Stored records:
::::::

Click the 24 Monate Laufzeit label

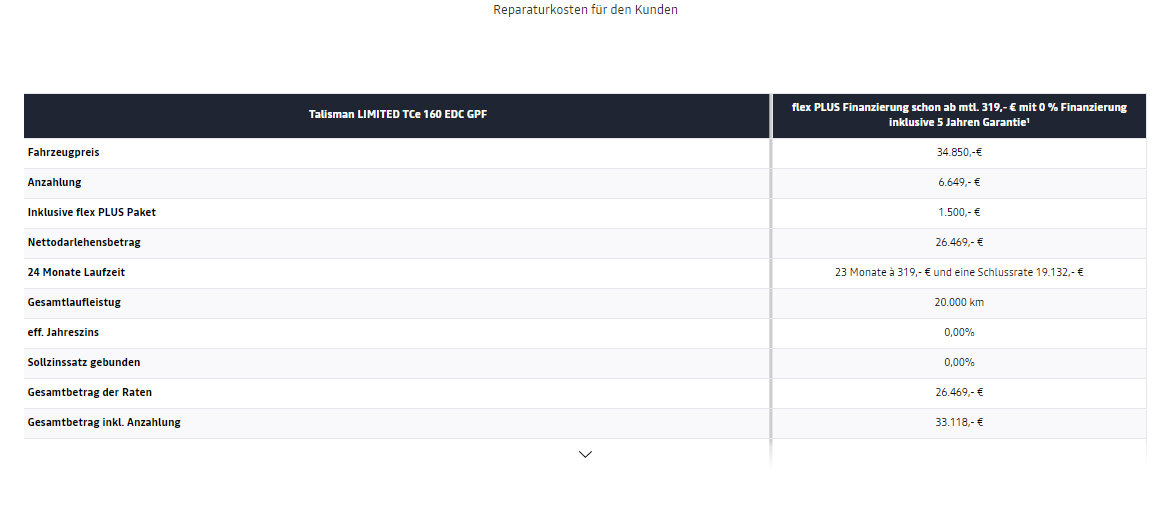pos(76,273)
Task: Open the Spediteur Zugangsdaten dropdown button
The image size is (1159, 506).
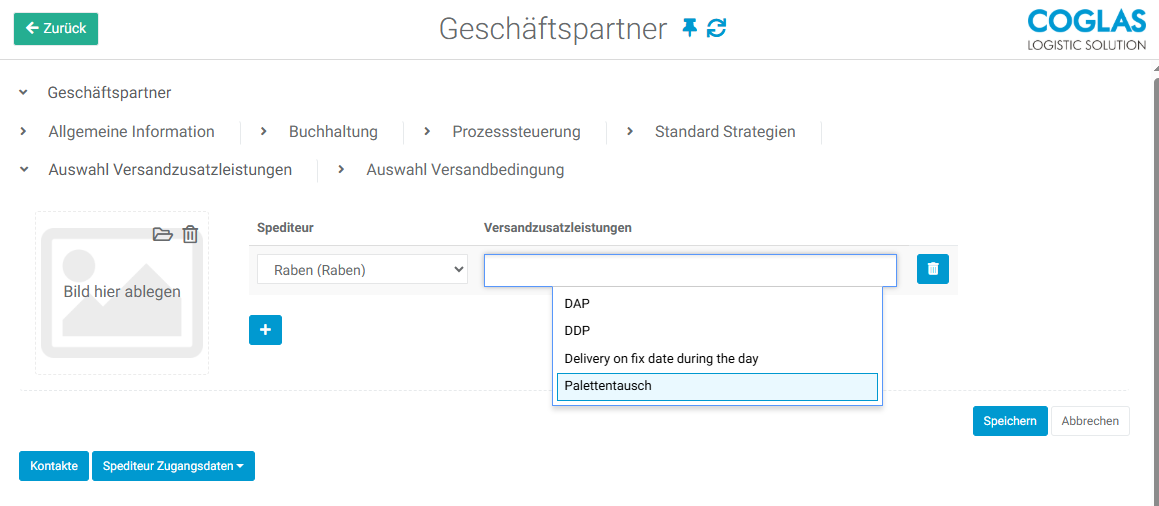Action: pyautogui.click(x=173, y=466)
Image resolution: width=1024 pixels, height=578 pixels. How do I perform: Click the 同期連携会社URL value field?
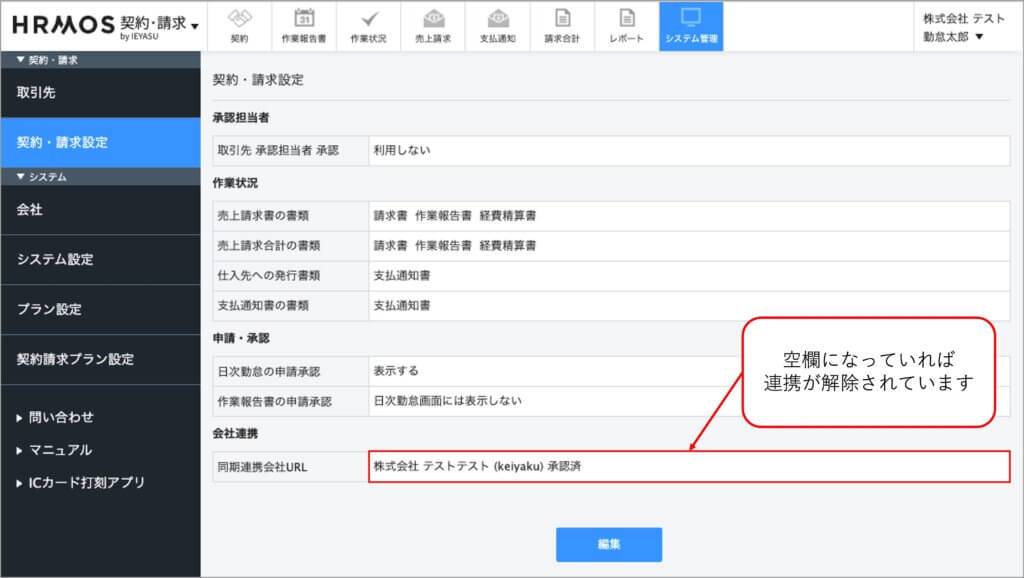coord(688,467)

::::::

What is being asked: Once the line holding "The image size is (1159, 506)." is found, set down that line and every line after it, exactly, through the last line of the records above, omitting pictures.

Solved exercise:
The image size is (1159, 506).
Action: pyautogui.click(x=173, y=466)
Image resolution: width=1024 pixels, height=578 pixels. How do I perform: Click the 同期連携会社URL value field?
coord(688,467)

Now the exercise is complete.